We will skip right to the procedure. Also for the proof we will borrow many of the derived facts (like $\frac{n}{m} \in \mathcal{O}(1)$) from above so we don't restate them.
\begin{algorithm}
\caption{HashSolutionTwo}
\begin{algorithmic}[1]
\For {$x_i \in [x_1, x_2, ..., x_n]$}
\State Probe $T[h(x_i)]$ for element $x_i$
\If {The probe was successful (found $x_i$ in the chain)}
\State print $x_i$
\Else
\State Insert $x_i$ into the start of the chain found at $T[h(x_i)]$
\EndIf
\EndFor
\end{algorithmic}
\end{algorithm}
To see this algorithm is correct again we note if we truly had a pair of matching integers $(a, b)$ then they must hash to the same bucket. If this were the case we would insert the first we saw of the pair into the table, and when we saw the second (or the third / fourth ...) we would find it during the probe of the chain.

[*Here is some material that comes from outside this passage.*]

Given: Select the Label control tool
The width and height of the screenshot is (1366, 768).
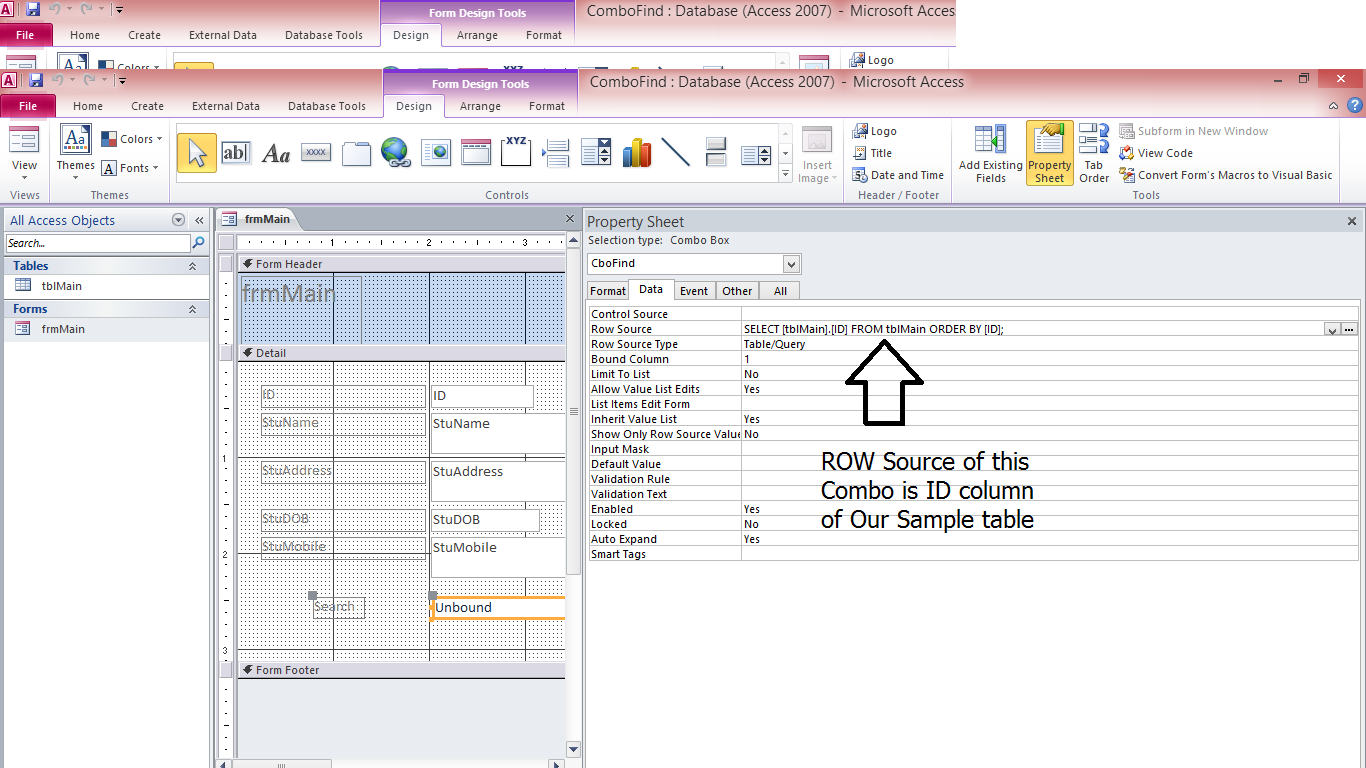Looking at the screenshot, I should coord(275,153).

To see the running time is correct we again note that calculating the hash function can be done in $\mathcal{O}(1)$ time. To probe the chain requires work linear in the length of the chain. Since we assumed \emph{SUHA} we get that the expected number of keys that hash to a given bucket under $h()$ is $\mathcal{O}(1)$. Since we only insert a key into a chain one time we get that each chain should be no longer than $\mathcal{O}(1)$ in expectation. Thus probing a chain should only take $\mathcal{O}(1)$ time in expectation, and insertion can still be done in $\mathcal{O}(1)$ since we are inserting into the beginning of a list. Thus each element requires a total of $\mathcal{O}(1)$ work in expectation so our expected running time is now $\mathcal{O}(n)$.